Zio tak mempedulikan kalau ada Levi, yang sedari tadi duduk di sebelah Lastra sedang memperhatikan tingkahnya. Melihat rona wajah Lastra yang tiba-tiba berubah kemerahan, Zio lantas membisikan sesuatu di telinga Lastra.
“Kamu mau, senin nanti ada seorang wanita yang benar-benar datang buat gantiin posisi kamu, heh!” Zio menarik diri dan segera berlalu setelah memberi ancaman kepada Lastra dengan seringai senyum tipis di wajahnya.
Tubuh Lastra seketika menegang.
Levi yang melihat wajah Lastra yang berubah pucat, langsung penasaran dan tidak henti-hentinya memberi pertanyaan kepada Lastra tentang apa yang sebenarnya Zio katakan kepadanya. Tapi Lastra tetep bungkam, sampai waktu menunjukkan jam pulang kantor.
"Mbak, pulang bareng yuk? nebeng aku aja, kan searah." Ajak Levi sudah menyampirkan tas di bahunya.

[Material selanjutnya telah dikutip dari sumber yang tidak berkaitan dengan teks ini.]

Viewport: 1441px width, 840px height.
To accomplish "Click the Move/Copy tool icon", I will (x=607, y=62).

"Makasih, kamu duluan aja, aku masih mau mampir belanja soalnya. Hati-hati ya." Ucap Lastra yang baru saja mematikan perangkat komputernya.

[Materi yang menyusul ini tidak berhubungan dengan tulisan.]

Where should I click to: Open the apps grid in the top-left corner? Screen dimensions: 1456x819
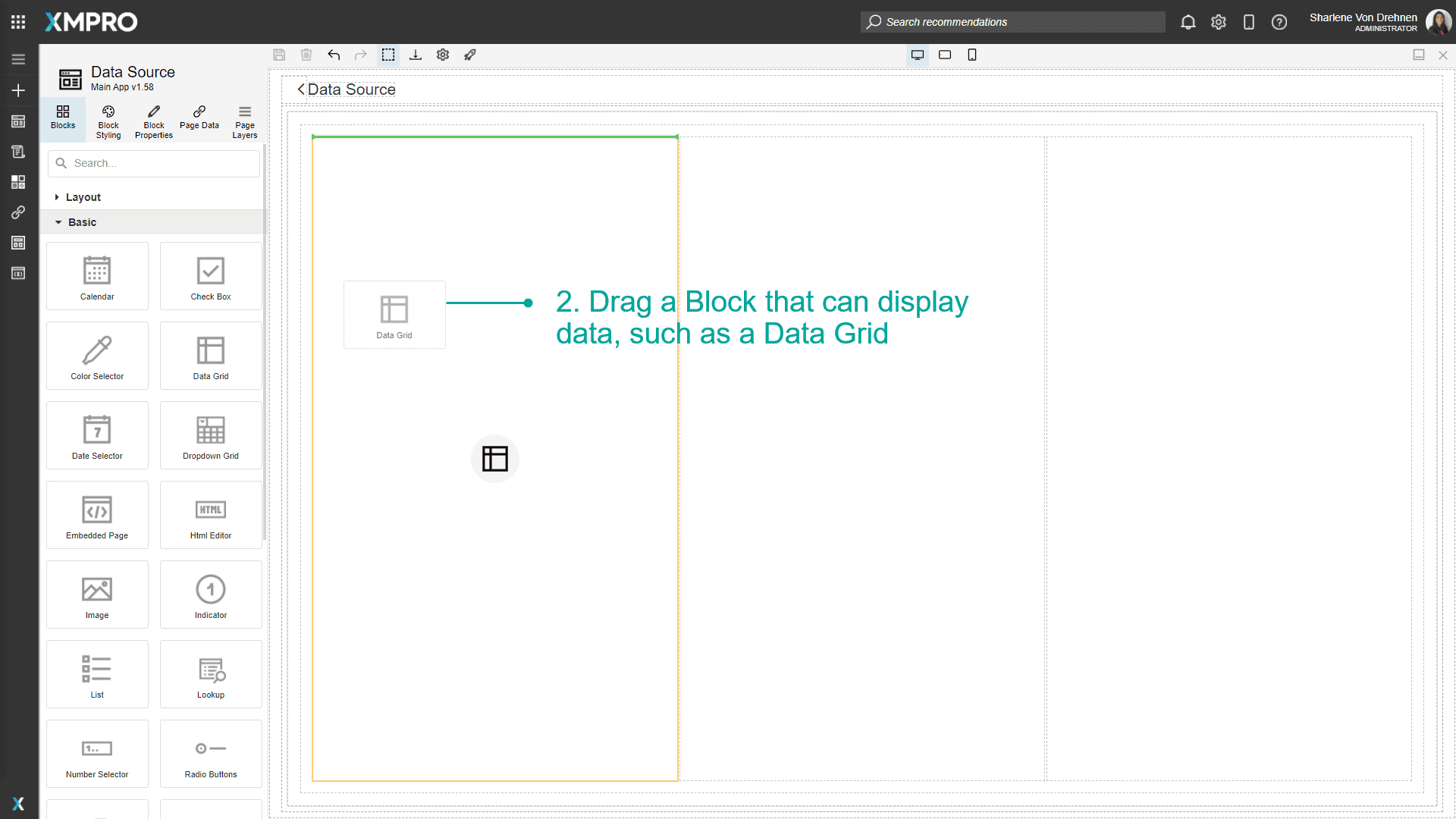(18, 21)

"Ya udah deh, Mbak juga, hati-hati, bye."
"Wokeh." Sembari mengacungkan ibu jarinya ke Levi
Lastra kini masih berada di lobi. Ia masih saja terlihat kesal bila mengingat apa yang Zio ucapkan padanya siang tadi. Duduk dengan diam pada kursi tunggu yang berada di sana, yaa ... Lastra hanya duduk sambil berfikir keras kenapa belakangan ini, bosnya itu tidak segan mengeluarkan kata-kata 'pecat' terhadapnya.
Apa sebaiknya ia bersiap-siap untuk mencari pekerjaan baru saja, pikirnya. Tapi dia sangat malas jika harus memulai sesuatu dari awal lagi, harus beradaptasi lagi dengan orang baru. Sebenarnya tidaklah sulit bagi Lastra bila harus masuk ke lingkungan baru, karena ia adalah wanita yang supel dan mudah berbaur di manapun. Hanya saja, Lastra sudah terlalu nyaman bekerja di perusahaan Andreas ini.

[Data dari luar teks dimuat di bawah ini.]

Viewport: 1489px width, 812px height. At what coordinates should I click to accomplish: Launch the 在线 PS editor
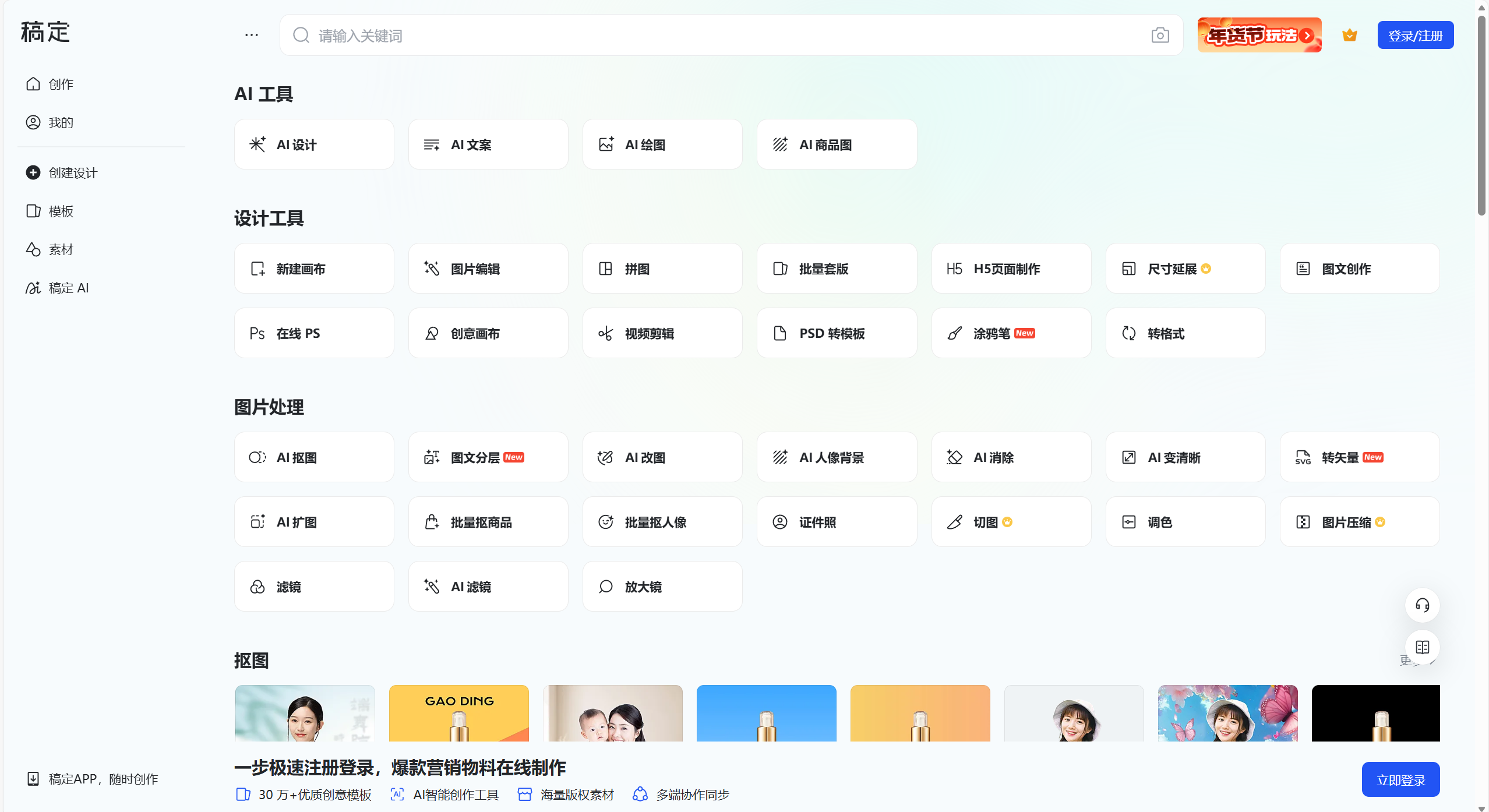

Ssangat nyaman dengan gaji dan bonus yang ia terima tentunya. Bila dihitung-hitung, total sudah lebih lima tahun ia bekerja di Andreas Corp, ia sudah sangat mengenal seluk beluk perusahaan tersebut. Dari skandal, serta gosip bosnya dengan para wanita, juga sampai hal sepele yang terjadi di pantry tempat para OB berkumpul.
Tiba-tiba lamunan Lastra di buyarkan dengan dering ponsel yang berada di tasnya. Ia memanyunkan bibirnya saat melihat nama yang muncul pada pada layar ponselnya. “Adit?” Gumamnya, akhirnya ia pun mengangkatnya dengan malas.
“Haloooo… ada apa lagi Dit? Kan udah aku bilang gak usah hubungi aku lagi!” Ucap Lastra ketus.
Zio keluar dari lift dan melewati Lastra yang sedang menerima telepon. Lastra yang asyik berbicara di telepon sambil menaruh kepalanya di meja itu pun sampai tidak mengetahui bahwa bosnya itu tengah berjalan melewatinya.